* [AUFGABENSTELLUNG]
Kopieren Sie aus dem Textauszug wortgetreu alles von „Nach Anhörung der“ bis hinab zu „Einspruch blieb erfolglos.“.

* [TEXTAUSZUG]
******

Die Prozessbevollmächtigten erklärten daraufhin im April 2007: "Namens und in Vollmacht von Frau nehmen wir den Einspruch gegen den Einkommensteuerbescheid 1998 vom 05.09.2003 zurück." Das Einspruchsverfahren des E werde fortgeführt.

5

Nach Anhörung der Eheleute zog das FA die Klägerin mit Bescheid vom 10. Oktober 2007 zum Rechtsbehelfsverfahren des E hinzu. Seine Entscheidung stützte es auf § 174 Abs. 5 und § 360 Abs. 1 der Abgabenordnung (AO).

6

Gegen die Hinzuziehung wandte sich die Klägerin mit der Begründung, diese sei rechtswidrig, da durch die Rücknahme ihres Einspruchs die Einkommensteuerfestsetzung 1998 ihr gegenüber bestandskräftig geworden und im Übrigen auch Festsetzungsverjährung eingetreten sei. Nach Eintritt der Festsetzungsverjährung sei eine Hinzuziehung nicht mehr zulässig. Ihr Einspruch blieb erfolglos.

7

Zur Begründung ihrer Klage berief sich die Klägerin ergänzend darauf, sie sei am Einspruchsverfahren ihres Ehemannes nie beteiligt gewesen, da sie selber keinen Einspruch erhoben und auch den steuerlichen Berater nicht entsprechend beauftragt habe. Dieser habe nur im Namen und in Vollmacht des E gehandelt. Die "Rücknahme" ihres Einspruchs habe sie nur vorsorglich erklärt, um klar zu stellen, dass sie nicht verfahrensrechtlich am Einspruchsverfahren beteiligt gewesen sei.

8

Das Finanzgericht (FG) wies die auf Aufhebung der Hinzuziehung gerichtete Klage aus den in Entscheidungen der Finanzgerichte 2011, 1048 veröffentlichten Gründen ab. Die Hinzuziehung der Klägerin zum Einspruchsverfahren des E sei nach § 174 Abs. 5 AO rechtmäßig.

******

* [AUSGANGSMATERIAL]
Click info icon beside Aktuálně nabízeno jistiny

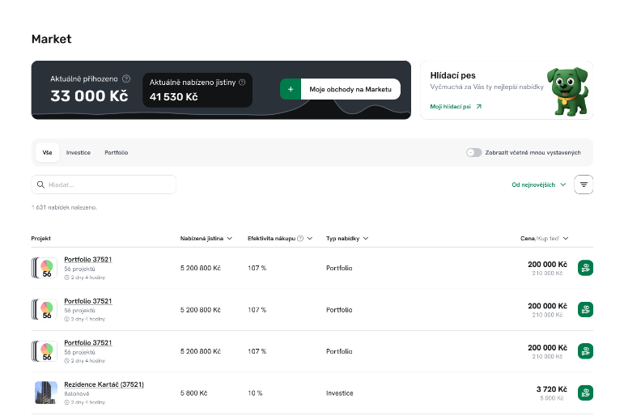point(241,82)
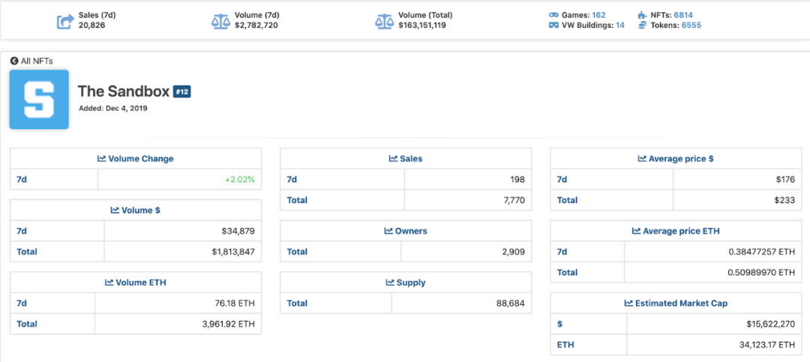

******

* [DIE ANTWORT]
Nach Anhörung der Eheleute zog das FA die Klägerin mit Bescheid vom 10. Oktober 2007 zum Rechtsbehelfsverfahren des E hinzu. Seine Entscheidung stützte es auf § 174 Abs. 5 und § 360 Abs. 1 der Abgabenordnung (AO).

6

Gegen die Hinzuziehung wandte sich die Klägerin mit der Begründung, diese sei rechtswidrig, da durch die Rücknahme ihres Einspruchs die Einkommensteuerfestsetzung 1998 ihr gegenüber bestandskräftig geworden und im Übrigen auch Festsetzungsverjährung eingetreten sei. Nach Eintritt der Festsetzungsverjährung sei eine Hinzuziehung nicht mehr zulässig. Ihr Einspruch blieb erfolglos.